R.M. Botez, D.E. Biskri, S. Terrien, A. Rathe, N. Stathopoulos, and M. Dickinson (Canada)
aeroelasticity, aeroservoelasticity, control laws,aerodynamics, flexible aircraft.
Aeroservoelasticity study is a multidisciplinary study of three main disciplines: unsteady aerodynamics, aeroelasticity and servo-controls. For aeroelasticity studies, the Doublet Lattice Method DLM is used to calculate the aerodynamic unsteady forces Q(k, M) for a set of reduced frequencies k and Mach numbers on a business aircraft in the subsonic flight regime. In these studies, three classical methods are used to approximate these unsteady generalized forces Q(k, M) by rational functions in the Laplace domain Q( s ): Least Square LS, Matrix Padé MP and Minimum State MS. In this paper, we present a new method, which uses an analytical form of the error as function of Laplace variable s similar to the analytical form of the aerodynamic forces calculated by use of the Least Square LS method. The results obtained by this method are compared to the results obtained by the LS method as this new method CLS is based on the LS approach.
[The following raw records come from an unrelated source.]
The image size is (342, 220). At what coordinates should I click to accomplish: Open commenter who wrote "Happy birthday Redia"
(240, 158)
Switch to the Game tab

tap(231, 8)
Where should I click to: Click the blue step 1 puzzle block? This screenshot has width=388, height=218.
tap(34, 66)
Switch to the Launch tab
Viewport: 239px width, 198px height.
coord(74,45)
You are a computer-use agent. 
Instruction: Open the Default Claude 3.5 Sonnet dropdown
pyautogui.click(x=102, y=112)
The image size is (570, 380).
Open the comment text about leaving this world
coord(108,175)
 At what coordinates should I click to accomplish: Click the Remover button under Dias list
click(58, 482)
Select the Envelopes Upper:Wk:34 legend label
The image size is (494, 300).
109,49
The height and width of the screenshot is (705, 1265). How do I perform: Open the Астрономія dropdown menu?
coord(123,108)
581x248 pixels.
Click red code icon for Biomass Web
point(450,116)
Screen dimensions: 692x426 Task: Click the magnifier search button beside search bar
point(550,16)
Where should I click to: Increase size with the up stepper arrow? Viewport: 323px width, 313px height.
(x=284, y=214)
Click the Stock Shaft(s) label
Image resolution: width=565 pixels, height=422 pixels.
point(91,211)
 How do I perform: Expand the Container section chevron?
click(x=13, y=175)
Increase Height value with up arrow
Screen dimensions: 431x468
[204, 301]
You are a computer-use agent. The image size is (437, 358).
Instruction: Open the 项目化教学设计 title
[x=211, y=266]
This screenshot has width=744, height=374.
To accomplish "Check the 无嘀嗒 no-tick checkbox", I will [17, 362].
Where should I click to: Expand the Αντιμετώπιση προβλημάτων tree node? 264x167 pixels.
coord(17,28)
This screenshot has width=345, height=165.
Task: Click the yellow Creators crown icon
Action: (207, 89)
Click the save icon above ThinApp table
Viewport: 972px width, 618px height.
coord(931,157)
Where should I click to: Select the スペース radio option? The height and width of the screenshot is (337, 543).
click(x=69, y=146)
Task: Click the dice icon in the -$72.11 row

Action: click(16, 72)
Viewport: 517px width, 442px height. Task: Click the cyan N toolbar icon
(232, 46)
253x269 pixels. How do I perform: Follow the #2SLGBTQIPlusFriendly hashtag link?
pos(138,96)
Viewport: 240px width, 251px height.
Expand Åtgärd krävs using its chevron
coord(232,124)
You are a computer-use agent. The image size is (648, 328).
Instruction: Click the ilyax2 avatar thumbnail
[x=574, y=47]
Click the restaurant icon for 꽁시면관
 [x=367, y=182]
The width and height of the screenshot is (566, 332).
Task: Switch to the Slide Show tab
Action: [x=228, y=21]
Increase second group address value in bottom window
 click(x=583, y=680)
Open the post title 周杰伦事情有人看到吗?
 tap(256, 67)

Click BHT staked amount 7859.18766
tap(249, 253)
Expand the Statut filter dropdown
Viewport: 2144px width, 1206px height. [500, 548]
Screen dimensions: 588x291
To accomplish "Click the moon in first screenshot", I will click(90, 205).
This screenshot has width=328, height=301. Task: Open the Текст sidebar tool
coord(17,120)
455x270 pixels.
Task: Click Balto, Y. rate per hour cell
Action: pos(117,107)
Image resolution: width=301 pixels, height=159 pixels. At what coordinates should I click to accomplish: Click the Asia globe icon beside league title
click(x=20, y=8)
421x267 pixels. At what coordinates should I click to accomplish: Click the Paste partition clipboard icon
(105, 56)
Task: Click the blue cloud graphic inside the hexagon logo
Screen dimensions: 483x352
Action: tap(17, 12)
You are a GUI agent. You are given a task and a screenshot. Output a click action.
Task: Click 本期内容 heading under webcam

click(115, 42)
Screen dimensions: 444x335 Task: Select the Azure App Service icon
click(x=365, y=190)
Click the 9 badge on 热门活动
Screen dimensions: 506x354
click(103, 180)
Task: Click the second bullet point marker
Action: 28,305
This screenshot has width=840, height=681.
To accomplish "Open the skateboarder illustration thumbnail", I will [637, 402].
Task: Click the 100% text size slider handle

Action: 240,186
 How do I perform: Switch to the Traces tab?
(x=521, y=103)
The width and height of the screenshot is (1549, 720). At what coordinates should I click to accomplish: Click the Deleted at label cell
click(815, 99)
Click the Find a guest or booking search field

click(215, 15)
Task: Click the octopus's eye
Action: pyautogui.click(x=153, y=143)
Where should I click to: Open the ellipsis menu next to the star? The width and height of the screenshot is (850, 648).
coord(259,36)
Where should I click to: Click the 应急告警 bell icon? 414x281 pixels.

We found that the use of the new method does not include an additional time for the computation of unsteady aerodynamic forces with respect to the LS method. We found that new method aerodynamic forces are closer to the aerodynamic forces data in the frequency domain Q(k) than the aerodynamic forces calculated by the standard LS method. We applied this new method to an existing business aircraft and we found that our method here presented gives between 33% and 99% reduction rate in comparison with the LS method.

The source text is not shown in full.